Required actions:
**a.** Reproduce the passage on the UN and the World Cup word for word, starting at the words "Even Iran doesn't" and ending after the words "all the goals.".
**b.** In the records, swap "funnel" for "icon" and leave everything else the same. Give back only the lines that start with the line containing "Open the map filter funnel" and end after the line containing "The width and height of the screenshot is (1568, 784).".

Text passage:
──────

The UN has its own version of yellow cards. They're called "resolutions."
Third-world dictators collect them like trading cards. Saddam Hussein was
allowed to rack up 17 of them before being taken out of the game.
* Unlike with the UN, there's incentive to excel in the World Cup. Mediocrity is
rewarded with a trip home. And players from humble, working-class backgrounds
like England's Beckham and Rooney, and Brazil's Ronaldinho, have been driven to
succeed rather than wallow in victimhood.
Even Iran doesn't dare pull the same kind of stunts at the World Cup that it
does with the UN.
Iran's envoy to the Human Rights Council meeting is the prosecutor whom Canada
holds responsible for the arrest and subsequent death of Canadian journalist
Zahra Kazemi. Meanwhile, although Holocaust-denying Iranian President Mahmoud
Ahmadinejad had initially considered going to Germany for the World Cup, he
wisely reconsidered (perhaps realizing Holocaust denial can get you arrested
there).
* While the UN promotes a pie-in-the-sky, "one world" ideal, the World Cup
operates successfully on the far more realistic principles of patriotism and
balkanization -- even recognizing the English St. George flag over that of the
United Kingdom.
If the UN ran the World Cup, all players would be thrown onto a single team with
identical jerseys, and they'd let the worst players score all the goals.
* At the World Cup, the riots always seem to involve England's supporters, while
UN events draw various leftist hooligans. English fans can actually fight, and
aren't going to whine and run to court over a little pepper spray in the face.

──────

Supplied data:
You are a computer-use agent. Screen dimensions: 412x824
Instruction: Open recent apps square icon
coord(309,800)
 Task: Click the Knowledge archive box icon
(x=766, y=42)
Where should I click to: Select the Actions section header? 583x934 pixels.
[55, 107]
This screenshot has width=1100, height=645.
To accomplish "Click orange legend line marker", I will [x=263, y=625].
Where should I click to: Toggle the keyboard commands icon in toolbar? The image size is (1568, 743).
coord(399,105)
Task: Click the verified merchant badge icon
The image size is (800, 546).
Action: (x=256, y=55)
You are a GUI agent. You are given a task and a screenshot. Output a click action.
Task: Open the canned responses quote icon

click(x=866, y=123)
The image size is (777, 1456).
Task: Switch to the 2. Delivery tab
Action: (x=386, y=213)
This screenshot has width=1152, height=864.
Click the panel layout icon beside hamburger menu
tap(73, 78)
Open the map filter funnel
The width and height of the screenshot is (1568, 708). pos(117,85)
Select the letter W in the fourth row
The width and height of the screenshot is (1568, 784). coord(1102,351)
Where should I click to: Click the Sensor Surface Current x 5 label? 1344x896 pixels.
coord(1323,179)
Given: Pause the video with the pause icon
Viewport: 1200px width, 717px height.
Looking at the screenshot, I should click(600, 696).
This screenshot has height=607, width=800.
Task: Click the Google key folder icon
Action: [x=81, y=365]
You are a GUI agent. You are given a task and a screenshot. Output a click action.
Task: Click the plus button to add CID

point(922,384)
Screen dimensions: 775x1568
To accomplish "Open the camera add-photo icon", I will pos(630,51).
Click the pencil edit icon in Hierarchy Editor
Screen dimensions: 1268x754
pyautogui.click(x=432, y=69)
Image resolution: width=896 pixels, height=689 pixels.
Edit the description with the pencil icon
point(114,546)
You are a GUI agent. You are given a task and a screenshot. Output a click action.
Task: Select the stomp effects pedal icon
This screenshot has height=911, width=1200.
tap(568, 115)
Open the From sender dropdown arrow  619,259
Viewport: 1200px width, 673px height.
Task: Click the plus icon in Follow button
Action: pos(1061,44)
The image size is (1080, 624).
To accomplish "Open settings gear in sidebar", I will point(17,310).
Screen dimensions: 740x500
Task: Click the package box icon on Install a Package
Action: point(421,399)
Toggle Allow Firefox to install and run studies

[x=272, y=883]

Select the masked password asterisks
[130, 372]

──────

Exercise responses:
**a.**
Even Iran doesn't dare pull the same kind of stunts at the World Cup that it
does with the UN.
Iran's envoy to the Human Rights Council meeting is the prosecutor whom Canada
holds responsible for the arrest and subsequent death of Canadian journalist
Zahra Kazemi. Meanwhile, although Holocaust-denying Iranian President Mahmoud
Ahmadinejad had initially considered going to Germany for the World Cup, he
wisely reconsidered (perhaps realizing Holocaust denial can get you arrested
there).
* While the UN promotes a pie-in-the-sky, "one world" ideal, the World Cup
operates successfully on the far more realistic principles of patriotism and
balkanization -- even recognizing the English St. George flag over that of the
United Kingdom.
If the UN ran the World Cup, all players would be thrown onto a single team with
identical jerseys, and they'd let the worst players score all the goals.

**b.**
Open the map filter icon
The width and height of the screenshot is (1568, 708). pos(117,85)
Select the letter W in the fourth row
The width and height of the screenshot is (1568, 784). coord(1102,351)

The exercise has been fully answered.